Monday, Nov. 10, 1975
The Oldest Man
When Anthropologists Louis Leakey and his wife Mary began their search for man's origins in the 1930s, they paused briefly in a dry, remote region of Tanzania called Laetolil (after the Masai name for a hardy regional flower). The area's volcanic ash yielded fossils of many extinct creatures, but none that were even vaguely human. So the Leakeys continued their work at a more promising site, some 25 miles to the north in neighboring Kenya, called Olduvai Gorge. There they found the remains of hominid creatures that pushed man's lineage back to some 2 million years ago--at least a million years farther into the dark shadows of prehistory than had previously been suspected.
Last week Mary Leakey announced fresh findings that set man's genesis even deeper in the distant past. The evidence comes not from Olduvai but from Laetolil. Returning there after her husband's death in 1972, on a hunch "we didn't look hard enough," she began uncovering jawbones and teeth that seemed clearly human; that is, they belonged to the genus Homo (or true man), rather than to man-apes (like Australopithecus, who once was thought to be the forerunner of man but is now regarded as a possible evolutionary dead end). One clue was the teeth, which showed that the creatures were meat eaters. By the time she finished her collecting last summer, she had discovered bones from no fewer than eight adults and three children. "But we did not appreciate their significance until just last month," Leakey told a press conference in Washington last week. That was when University of California scientists at Berkeley finished radioactive dating of the volcanic ash in which the fossils were found. It revealed that they were from 3.35 million to 3.75 million years old.

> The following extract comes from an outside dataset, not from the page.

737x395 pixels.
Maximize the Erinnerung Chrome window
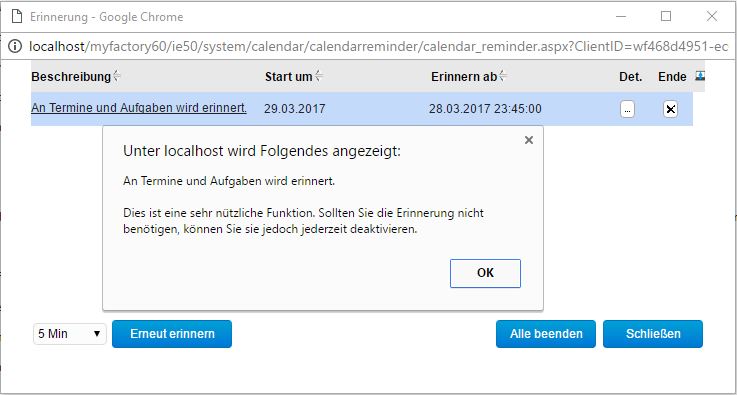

Close Kin. If the bones do indeed belong to a true Homo, they provide one more link in a growing chain of evidence that indicates man's direct ancestors were stalking Africa's savannas--walking upright, perhaps hunting and using tools--as long as 4 million years ago. In 1972, following in his parents' footsteps, Richard Leakey discovered a nearly complete manlike skull at nearby Lake Rudolf in Kenya that is at least 2.6 million years old. More recently, Carl Johanson of Cleveland's Case Western Reserve University, digging in Ethiopia's bleak Awash Valley, discovered a manlike jawbone that seems to be well over 3 million years old (TIME, Dec. 2, 1974). If all these creatures are in fact close kin, they would, in Mary Leakey's words, be people "not unlike ourselves," though not much more than 5 ft. tall and with much shorter life spans and somewhat smaller brains.